All hell has broken loose after Isabel Oakeshott, TV pundit and journalist, leaked more than 100,000 WhatsApp messages given to her by Matt Hancock, the former health secretary, which were sent between him and his colleagues, during the pandemic, to the Daily Telegraph

Billed dramatically in today’s Telegraph as The Lockdown Files, Ms Oakeshott, an early lockdown sceptic, says she gave the cache of messages to the Telegraph because they are essential for the national public interest. In her 2,000 word essay in the newspaper defending her decision to leak the private chat messages, Oakeshott claims she did so because: “We may have to wait many years before [the inquiry] reaches any conclusions. That’s why I’ve decided to release this sensational cache of private communications – because we absolutely cannot wait any longer for answers.” She goes on to say that the main problem with the inquiry is that it is “mired in a secrecy row as lawyers busy themselves redacting civil servants’ names from thousands of documents”. She added: “By the time all those being paid vast sums of taxpayers’ money to protect reputations have finished, it is hard not to imagine the whole thing may become a colossal whitewash.”

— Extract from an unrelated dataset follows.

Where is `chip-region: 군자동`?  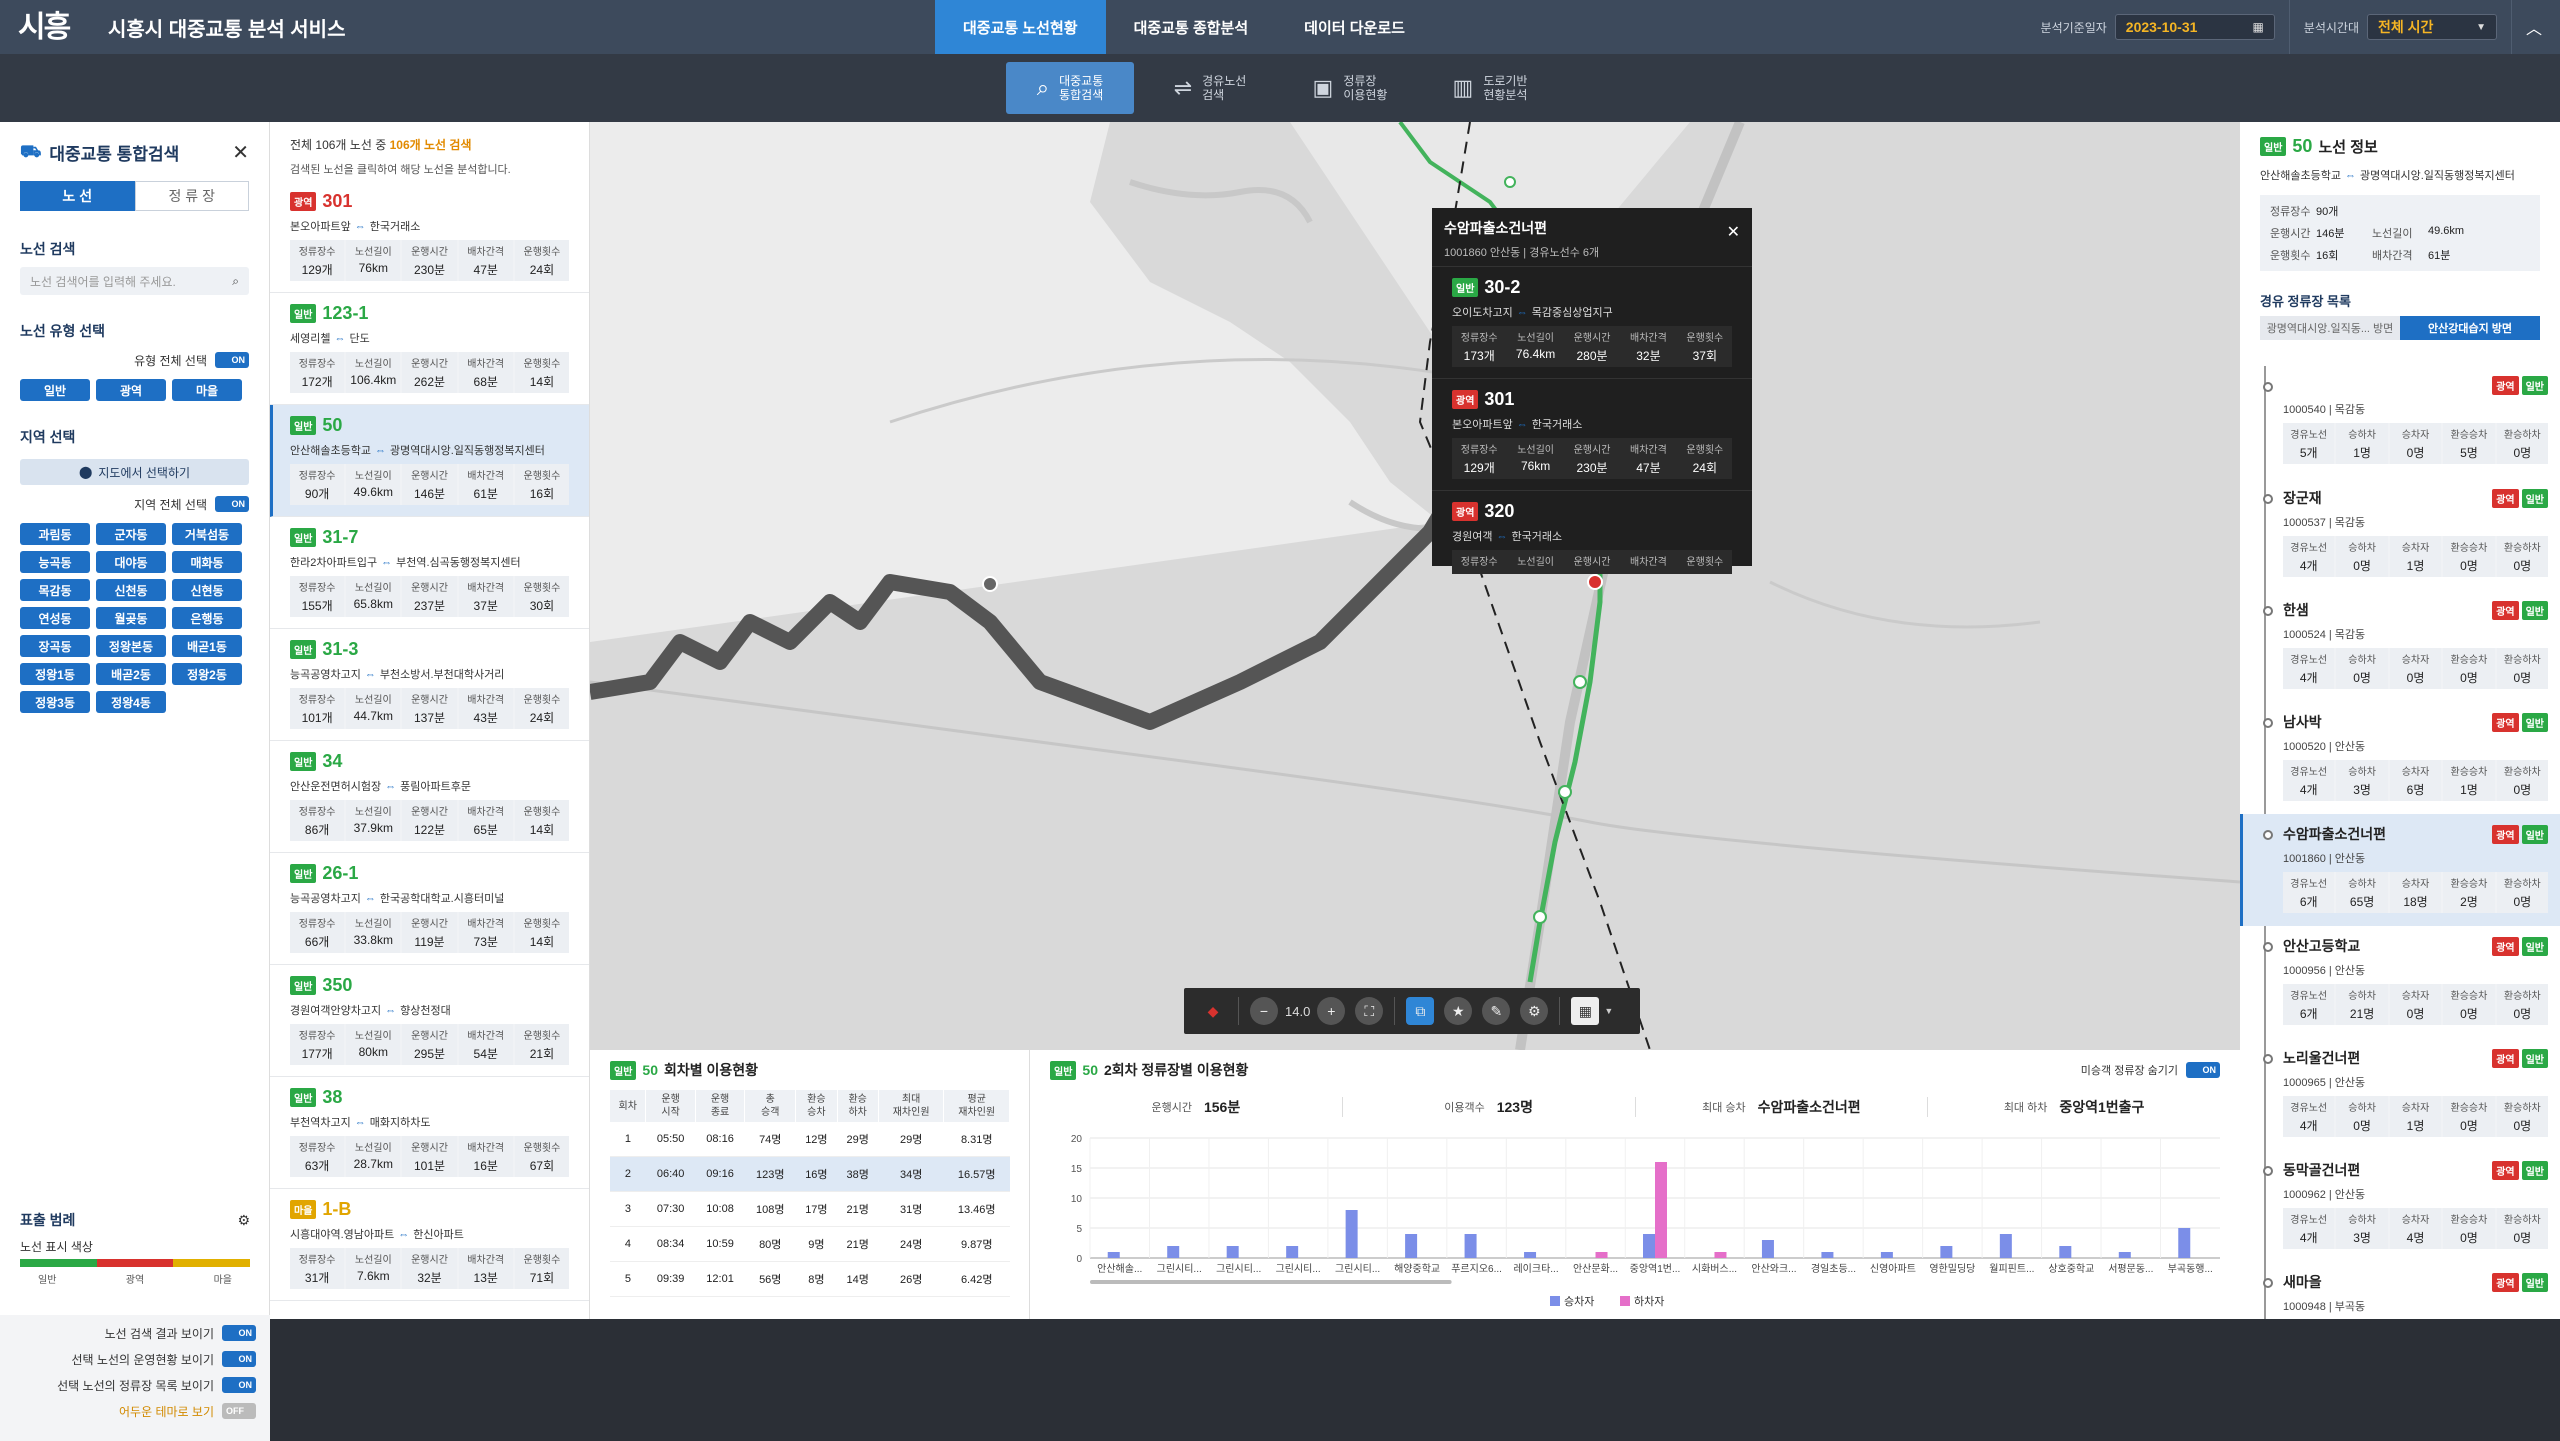
chip-region: 군자동 is located at coordinates (131, 534).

Yet Ms Oakeshott is understood to have signed an NDA with Hancock, with whom she co-authored his book – Pandemic Diaries: The Inside Story of Britain’s Battle against Covid – so appears to have breached their own agreement. 

Whether she is the hero or villain is too early to say. But one thing’s for sure, Hancock is not a happy bunny. A spokesman for the “I’m a Celebrity Star“ says he is “pushing back hard” on the accusations – which suggest he went against the advice of Professor Chris Whitty, the chief medical officer, to test all residents going into English care homes in the first few weeks of the pandemic. Indeed, his team claims the WhatsApp leaks are a “distorted account” that is “spun to fit an anti-lockdown agenda”. He is now considering whether to take legal action. 

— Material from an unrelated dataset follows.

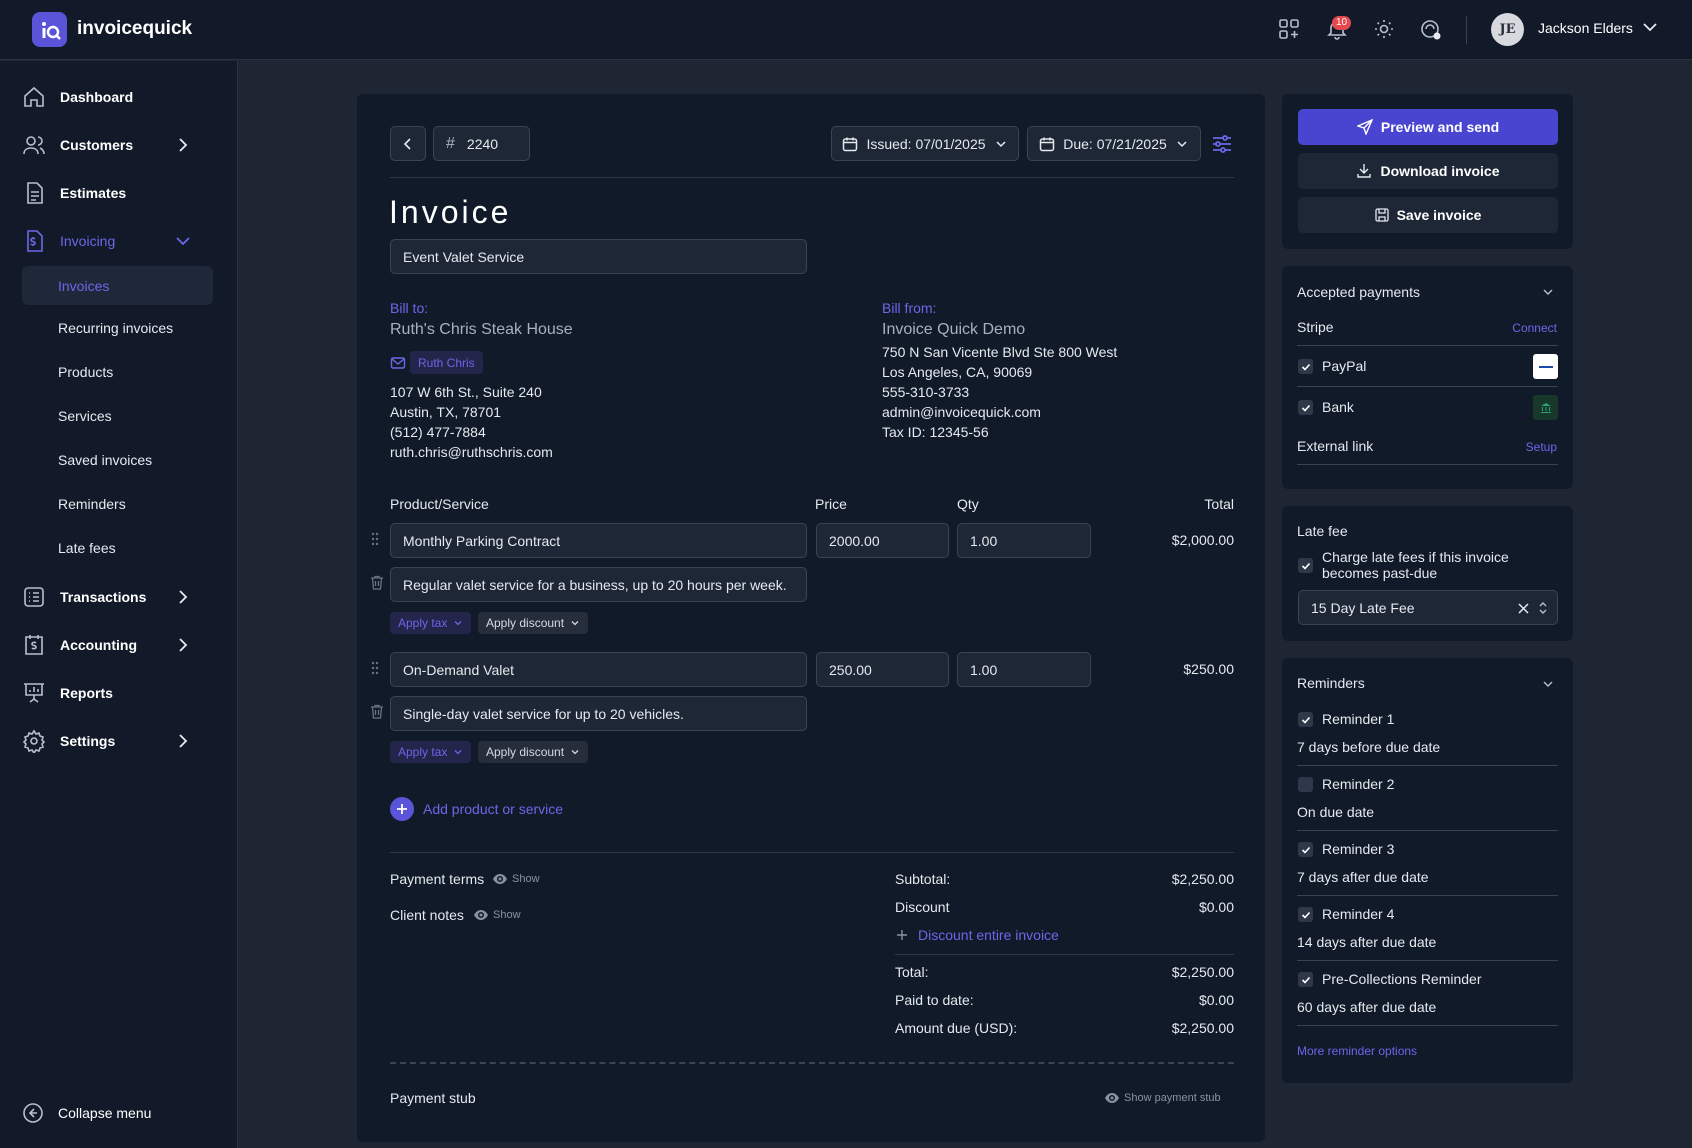  Describe the element at coordinates (94, 193) in the screenshot. I see `sidebar-label: Estimates` at that location.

Central to the Lockdown Files is The Telegraph claim that Whitty told Hancock in April 2020 that there should be testing for “all going into care homes and segregation whilst awaiting result”. However, it’s suggested the then health secretary instead chose to test only those being admitted to care homes from hospital, saying that testing everyone at that stage “muddies the waters”.

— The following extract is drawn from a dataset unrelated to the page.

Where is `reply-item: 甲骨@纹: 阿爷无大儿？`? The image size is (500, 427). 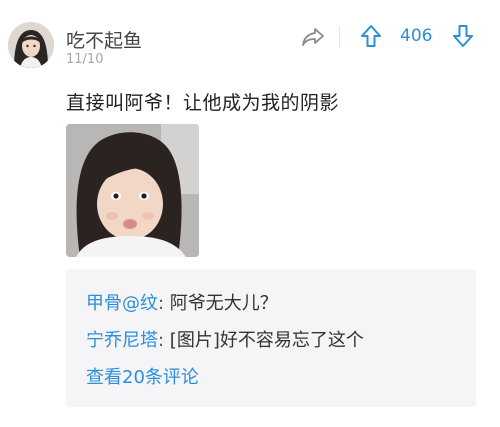
reply-item: 甲骨@纹: 阿爷无大儿？ is located at coordinates (182, 302).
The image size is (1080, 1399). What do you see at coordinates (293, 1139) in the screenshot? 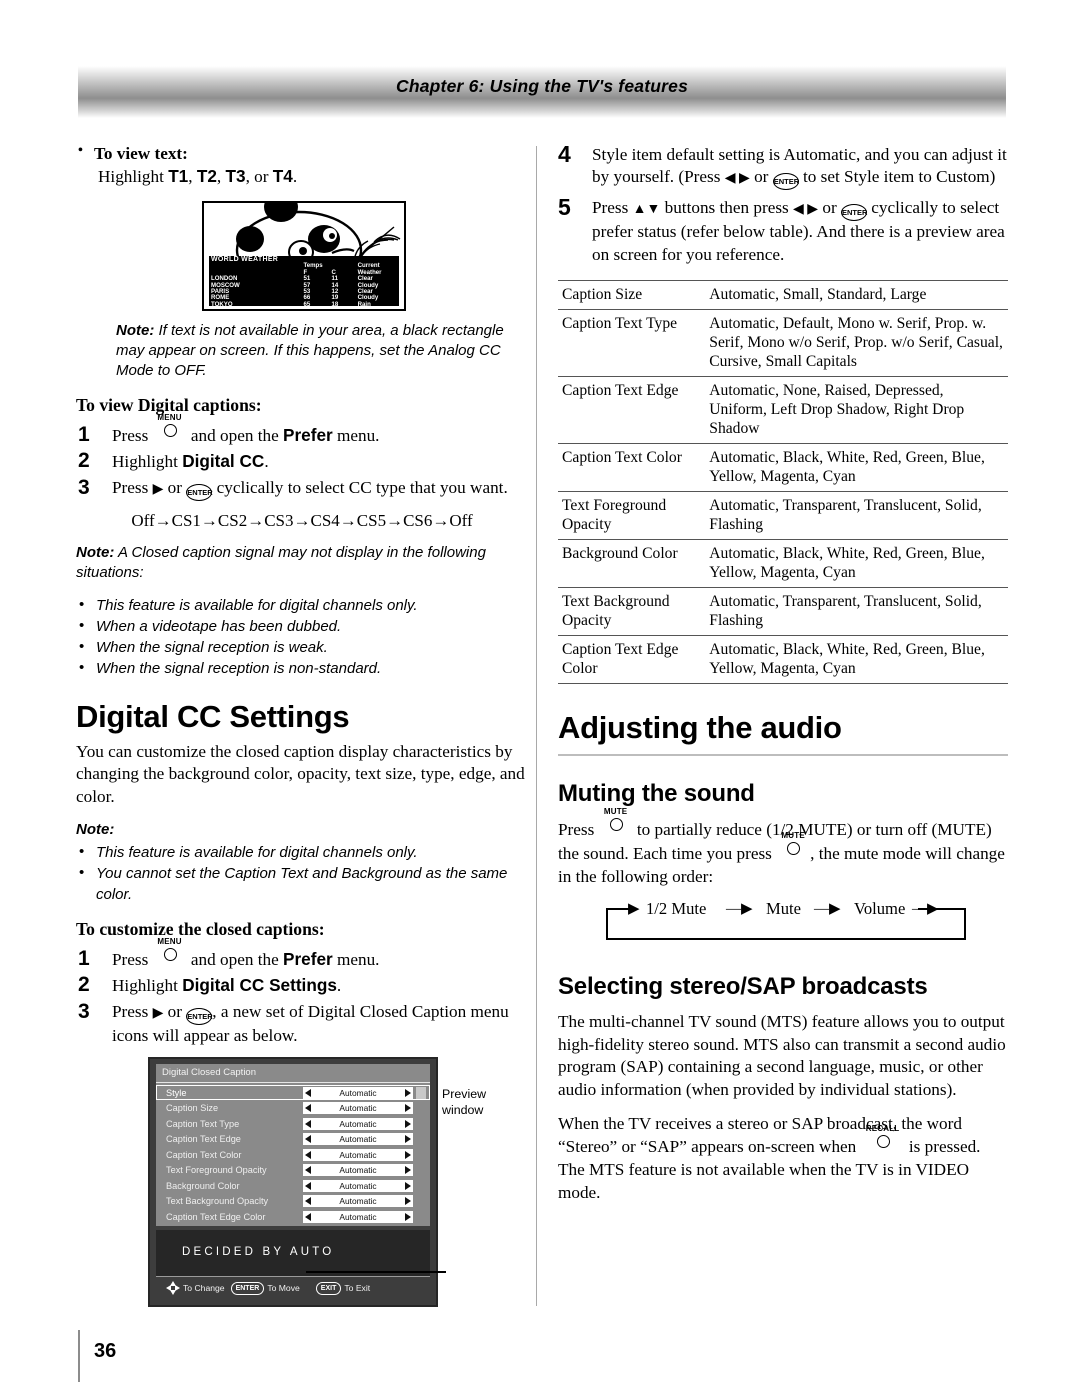
I see `osd-row-caption-text-edge: Caption Text Edge Automatic` at bounding box center [293, 1139].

Those defending Hancock say that the messages have been taken out of context, and whether the government was right to not test everyone going into care homes is one of those cases where it is not possible to answer in black and white. At that stage, there were also not enough tests to go around. There is also some confusion about whether Hancock wanted all care home residents to be tested or to only test those who were coming from hospital. According to Team Hancock, the former health secretary did insist on testing all those coming from hospital, but only after he was told it was not possible to test all of those coming from elsewhere into the care homes. 

Indeed, Team Hancock is now also said to be considering taking action against the Telegraph, accusing the newspaper of “a partial, agenda-driven leak of confidential documents” . What the leak does show is that the Covid inquiry needs to get its act together fast before any more waters are muddied.